■ WHAT THE TASK ASKS ■
Please state how many lines in the rows below contain the string "screenshot". Reply with the number alone.

■ DATA PROVIDED ■
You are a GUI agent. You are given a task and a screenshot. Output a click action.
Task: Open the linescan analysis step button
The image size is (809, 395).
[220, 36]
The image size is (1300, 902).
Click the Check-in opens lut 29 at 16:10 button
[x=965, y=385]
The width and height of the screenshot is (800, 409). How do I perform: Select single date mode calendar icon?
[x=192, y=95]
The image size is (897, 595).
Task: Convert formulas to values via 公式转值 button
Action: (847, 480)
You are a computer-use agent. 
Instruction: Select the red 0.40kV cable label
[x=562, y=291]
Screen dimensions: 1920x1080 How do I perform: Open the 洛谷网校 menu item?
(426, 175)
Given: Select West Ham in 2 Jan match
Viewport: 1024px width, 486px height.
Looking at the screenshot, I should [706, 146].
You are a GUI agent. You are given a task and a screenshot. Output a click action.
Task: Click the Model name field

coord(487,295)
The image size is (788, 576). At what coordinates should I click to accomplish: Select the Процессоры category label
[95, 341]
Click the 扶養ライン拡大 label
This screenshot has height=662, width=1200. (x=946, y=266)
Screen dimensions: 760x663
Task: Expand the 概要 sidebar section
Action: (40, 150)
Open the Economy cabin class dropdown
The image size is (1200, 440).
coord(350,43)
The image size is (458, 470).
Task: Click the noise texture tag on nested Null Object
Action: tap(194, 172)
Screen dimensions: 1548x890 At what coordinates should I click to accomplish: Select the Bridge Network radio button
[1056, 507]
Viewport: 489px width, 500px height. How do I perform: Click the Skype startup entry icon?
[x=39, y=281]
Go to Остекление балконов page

■ TASK RESPONSE ■
5